─── TEKSTFRAGMENT ───
De Stand van Werven 2024: ‘Niet bang voor A.I., wel voor iemand die er goed mee kan omgaan’

Het onderzoek loopt nog steeds. Meedoen is nog altijd mogelijk, en ook sterk aanbevolen. Maar uit de eerste (tussen)resultaten van de nieuwe editie van het onderzoek De Stand van Werven blijken al wel een paar interessante bevindingen. En dan met name op het gebied waar het de opkomst van A.I. betreft. De bekende uitspraak ‘A.I. zal jou niet vervangen, maar iemand die weet hoe het goed te gebruiken wél’ lijkt bij de deelnemende recruiters in elk geval goed doorgedrongen. Bang voor A.I. zijn ze namelijk nauwelijks, maar wél voor mensen die er goed mee weten om te gaan.

Zo werd bijvoorbeeld gevraagd: ‘Kun je aangeven in hoeverre je het eens bent met de stelling “A.I. zal binnen 5 jaar de meeste taken van mij (als recruiter) overnemen”?’ Daarop antwoordde ruim twee derde van de respondenten tot nu toe het hiermee (helemaal) oneens te zijn, terwijl slechts 10% deze stelling wel zei te onderschrijven. De vrees om overbodig te worden zit er dus (nog) niet echt in bij de meeste recruiters.

Iemand die A.I. gebruikt wél

Maar hoe anders is dat als ze de stelling krijgen voorgelegd: ‘Kan je aangeven in hoeverre je het eens bent met de stelling: “Niet A.I., maar een professional die A.I. beheerst zal binnen 5 jaar de meeste taken van mij (als recruiter) overnemen”?’ In dat geval zegt 57% het daar (helemaal) mee eens te zijn, en is plots slechts 22% ervan overtuigd dat die A.I.-gebruikende professional geen gevaar zal zijn voor de eigen taken de komende 5 jaar.
─── RECORDS ───
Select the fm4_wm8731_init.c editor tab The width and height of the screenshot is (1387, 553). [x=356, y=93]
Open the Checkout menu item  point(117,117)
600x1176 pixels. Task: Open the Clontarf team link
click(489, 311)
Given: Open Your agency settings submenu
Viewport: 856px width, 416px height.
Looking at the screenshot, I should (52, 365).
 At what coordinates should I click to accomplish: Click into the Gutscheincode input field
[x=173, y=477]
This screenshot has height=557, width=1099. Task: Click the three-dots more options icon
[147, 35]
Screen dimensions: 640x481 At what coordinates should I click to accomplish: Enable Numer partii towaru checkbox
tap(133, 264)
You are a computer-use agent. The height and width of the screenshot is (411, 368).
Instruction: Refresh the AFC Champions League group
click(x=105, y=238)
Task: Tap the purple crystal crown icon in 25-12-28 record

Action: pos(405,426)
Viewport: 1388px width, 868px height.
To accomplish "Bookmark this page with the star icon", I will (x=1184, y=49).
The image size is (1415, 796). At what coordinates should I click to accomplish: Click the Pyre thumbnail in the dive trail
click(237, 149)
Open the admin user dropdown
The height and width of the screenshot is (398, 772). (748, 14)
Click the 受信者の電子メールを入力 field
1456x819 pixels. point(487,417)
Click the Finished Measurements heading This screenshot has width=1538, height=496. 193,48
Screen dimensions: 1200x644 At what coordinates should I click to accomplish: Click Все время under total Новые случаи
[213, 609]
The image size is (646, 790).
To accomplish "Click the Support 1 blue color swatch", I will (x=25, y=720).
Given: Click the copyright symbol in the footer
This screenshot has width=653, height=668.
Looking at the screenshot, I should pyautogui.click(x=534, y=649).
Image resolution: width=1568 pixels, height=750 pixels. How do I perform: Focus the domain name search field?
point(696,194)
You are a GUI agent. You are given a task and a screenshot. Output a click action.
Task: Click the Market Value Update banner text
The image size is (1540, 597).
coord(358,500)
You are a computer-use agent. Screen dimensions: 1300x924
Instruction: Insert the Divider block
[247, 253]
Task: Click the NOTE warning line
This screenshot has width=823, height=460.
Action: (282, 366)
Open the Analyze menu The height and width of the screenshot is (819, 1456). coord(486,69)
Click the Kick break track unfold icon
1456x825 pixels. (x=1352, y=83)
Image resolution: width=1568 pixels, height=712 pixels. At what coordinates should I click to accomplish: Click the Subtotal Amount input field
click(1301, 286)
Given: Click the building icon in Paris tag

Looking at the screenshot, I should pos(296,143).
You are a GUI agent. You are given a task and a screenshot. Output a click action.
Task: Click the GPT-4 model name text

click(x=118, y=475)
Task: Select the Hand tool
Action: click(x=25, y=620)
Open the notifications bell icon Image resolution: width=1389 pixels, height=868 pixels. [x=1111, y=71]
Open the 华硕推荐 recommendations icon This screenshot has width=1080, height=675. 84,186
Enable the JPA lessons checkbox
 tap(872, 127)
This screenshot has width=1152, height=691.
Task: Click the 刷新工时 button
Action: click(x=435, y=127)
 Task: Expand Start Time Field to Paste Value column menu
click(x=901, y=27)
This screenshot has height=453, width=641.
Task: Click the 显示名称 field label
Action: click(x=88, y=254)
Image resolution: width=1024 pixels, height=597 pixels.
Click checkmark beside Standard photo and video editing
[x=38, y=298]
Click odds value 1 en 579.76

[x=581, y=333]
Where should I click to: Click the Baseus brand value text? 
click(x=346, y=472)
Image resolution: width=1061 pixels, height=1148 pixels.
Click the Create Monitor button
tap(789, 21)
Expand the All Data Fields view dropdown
───
OPDRACHT →
Schrijf het tekstfragment over het onderzoek De Stand van Werven verder, aansluitend op de laatste zin. De records spelen hierbij geen enkele rol.

ANTWOORD →
Verrassend, maar ook logisch

Een verrassend resultaat misschien, maar ook een resultaat dat aansluit bij veel andere bevindingen. Zo bleek uit de recente tiende KPMG CEO Outlook, een jaarlijks internationaal onderzoek onder ruim 1.300 CEO’s van bedrijven met een jaaromzet van 500 miljoen dollar of meer, ook al dat CEO’s graag veel investeren in de ontwikkeling van A.I., maar dat tegelijkertijd 76% denkt dat de inzet ervan géén negatieve impact zal hebben op de werkgelegenheid binnen hun organisaties.

'A.I. zal jou niet vervangen, maar iemand die weet hoe het goed te gebruiken wél.' Het is een alarmbel die we steeds vaker horen. Ook recruiters lijken dit goed te beseffen, blijkt uit de eerste - voorlopige - resultaten van de nieuwe Stand van Werven.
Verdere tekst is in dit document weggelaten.